The Air Stability of Sodium Layered Oxide NaTMO2 (100) Surface Investigated via DFT Calculations

Air stability caused by the H₂O/CO₂ reaction at the layered oxide NaTMO₂ surface is one of the main obstacles to commercializing sodium-ion batteries (SIBS). The H₂O and CO₂ adsorption properties on the (100) surface of sodium layered transition metal oxide NaTMO₂ (TM = Co, Ni, Mo, Nd) are calculated using the DFT method to study the surface air stability. This study showed that the material bulk phase (symmetry), surface site, element type, and surface termination are all (though not the only) important factors that affect the adsorption strength. Contrary to previous studies, the P phase is not always more air-stable than the O phase; our calculations showed that the NaNiO₂ O phase is more stable than the P phase.
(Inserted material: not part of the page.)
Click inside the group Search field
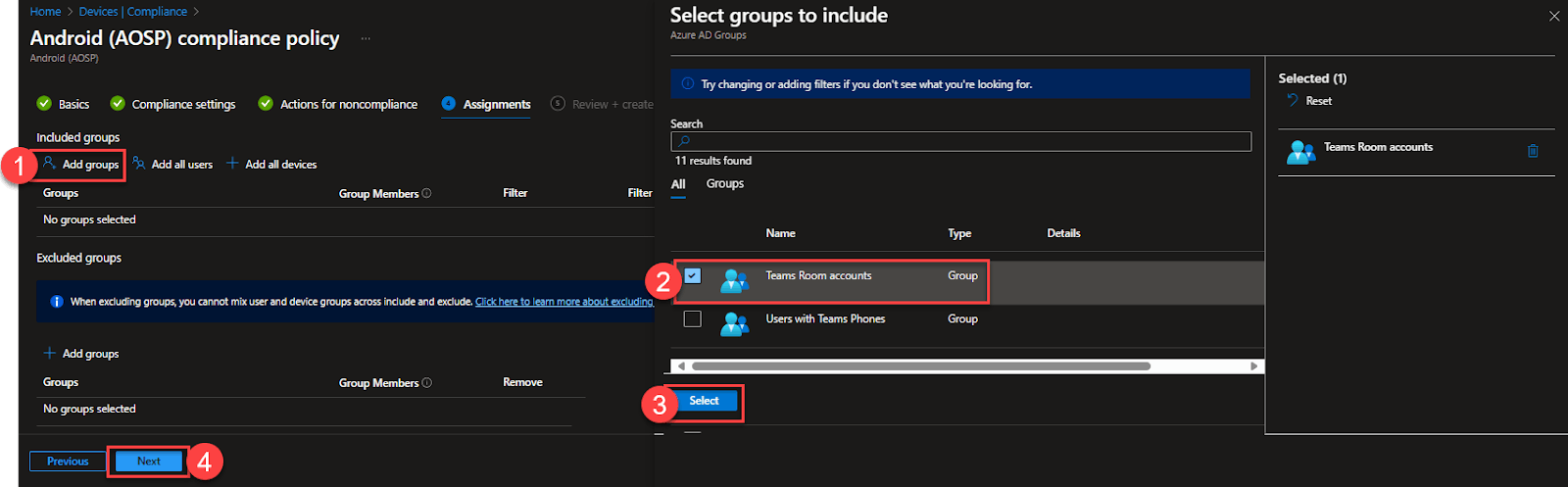coord(960,142)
The calculated band center and occupation showed a direct relationship with the adsorption energy. The Na site adsorption for CO₂ and H₂O showed the same V-shape trend. However, the TM adsorption for CO₂ and H₂O showed a different trend. With an increased t₂g band center, CO₂ adsorption strength increases. There is no clear trend for H₂O adsorption. Our calculations showed that the electronic structure of the surface atomic of adsorption site plays a decisive role in CO₂ and H₂O adsorption strength. This study demonstrated an effective method for obtaining a stability parameter regarding the electronic structure, which can be used to screen the air-stable layered oxide sodium cathode in the future.